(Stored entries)
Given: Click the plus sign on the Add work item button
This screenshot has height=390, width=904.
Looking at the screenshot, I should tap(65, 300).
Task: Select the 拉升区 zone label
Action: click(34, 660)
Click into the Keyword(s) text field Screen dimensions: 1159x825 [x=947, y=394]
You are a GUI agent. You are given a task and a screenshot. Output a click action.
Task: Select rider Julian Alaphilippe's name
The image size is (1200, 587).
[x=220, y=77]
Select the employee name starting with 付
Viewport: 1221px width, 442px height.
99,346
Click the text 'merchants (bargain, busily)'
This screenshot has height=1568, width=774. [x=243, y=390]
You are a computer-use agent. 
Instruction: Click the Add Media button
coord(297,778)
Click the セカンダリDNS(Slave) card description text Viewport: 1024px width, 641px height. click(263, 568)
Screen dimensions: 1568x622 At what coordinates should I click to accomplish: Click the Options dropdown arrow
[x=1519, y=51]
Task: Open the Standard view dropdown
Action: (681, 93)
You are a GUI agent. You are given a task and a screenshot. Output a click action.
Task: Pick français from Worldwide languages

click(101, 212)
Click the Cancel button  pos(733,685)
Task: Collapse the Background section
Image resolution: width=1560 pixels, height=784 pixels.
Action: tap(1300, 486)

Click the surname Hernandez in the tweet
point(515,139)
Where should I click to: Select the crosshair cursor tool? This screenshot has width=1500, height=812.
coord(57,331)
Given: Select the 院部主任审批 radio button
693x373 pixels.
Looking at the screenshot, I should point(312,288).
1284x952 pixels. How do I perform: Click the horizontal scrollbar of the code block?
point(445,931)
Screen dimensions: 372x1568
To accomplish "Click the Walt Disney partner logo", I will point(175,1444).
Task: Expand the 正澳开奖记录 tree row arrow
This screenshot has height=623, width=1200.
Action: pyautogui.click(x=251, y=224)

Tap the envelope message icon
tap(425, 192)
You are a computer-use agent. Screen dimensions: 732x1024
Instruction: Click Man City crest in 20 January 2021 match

■ Instructions for the task ■
Quote all of the entries above word for word, from the first line to the last.

■ Final result ■
Given: Click the plus sign on the Add work item button
This screenshot has height=390, width=904.
Looking at the screenshot, I should tap(65, 300).
Task: Select the 拉升区 zone label
Action: click(34, 660)
Click into the Keyword(s) text field Screen dimensions: 1159x825 [x=947, y=394]
You are a GUI agent. You are given a task and a screenshot. Output a click action.
Task: Select rider Julian Alaphilippe's name
The image size is (1200, 587).
[x=220, y=77]
Select the employee name starting with 付
Viewport: 1221px width, 442px height.
99,346
Click the text 'merchants (bargain, busily)'
This screenshot has height=1568, width=774. [x=243, y=390]
You are a computer-use agent. 
Instruction: Click the Add Media button
coord(297,778)
Click the セカンダリDNS(Slave) card description text Viewport: 1024px width, 641px height. click(263, 568)
Screen dimensions: 1568x622 At what coordinates should I click to accomplish: Click the Options dropdown arrow
[x=1519, y=51]
Task: Open the Standard view dropdown
Action: (681, 93)
You are a GUI agent. You are given a task and a screenshot. Output a click action.
Task: Pick français from Worldwide languages

click(101, 212)
Click the Cancel button  pos(733,685)
Task: Collapse the Background section
Image resolution: width=1560 pixels, height=784 pixels.
Action: tap(1300, 486)

Click the surname Hernandez in the tweet
point(515,139)
Where should I click to: Select the crosshair cursor tool? This screenshot has width=1500, height=812.
coord(57,331)
Given: Select the 院部主任审批 radio button
693x373 pixels.
Looking at the screenshot, I should point(312,288).
1284x952 pixels. How do I perform: Click the horizontal scrollbar of the code block?
point(445,931)
Screen dimensions: 372x1568
To accomplish "Click the Walt Disney partner logo", I will point(175,1444).
Task: Expand the 正澳开奖记录 tree row arrow
This screenshot has height=623, width=1200.
Action: pyautogui.click(x=251, y=224)

Tap the envelope message icon
tap(425, 192)
You are a computer-use agent. Screen dimensions: 732x1024
Instruction: Click Man City crest in 20 January 2021 match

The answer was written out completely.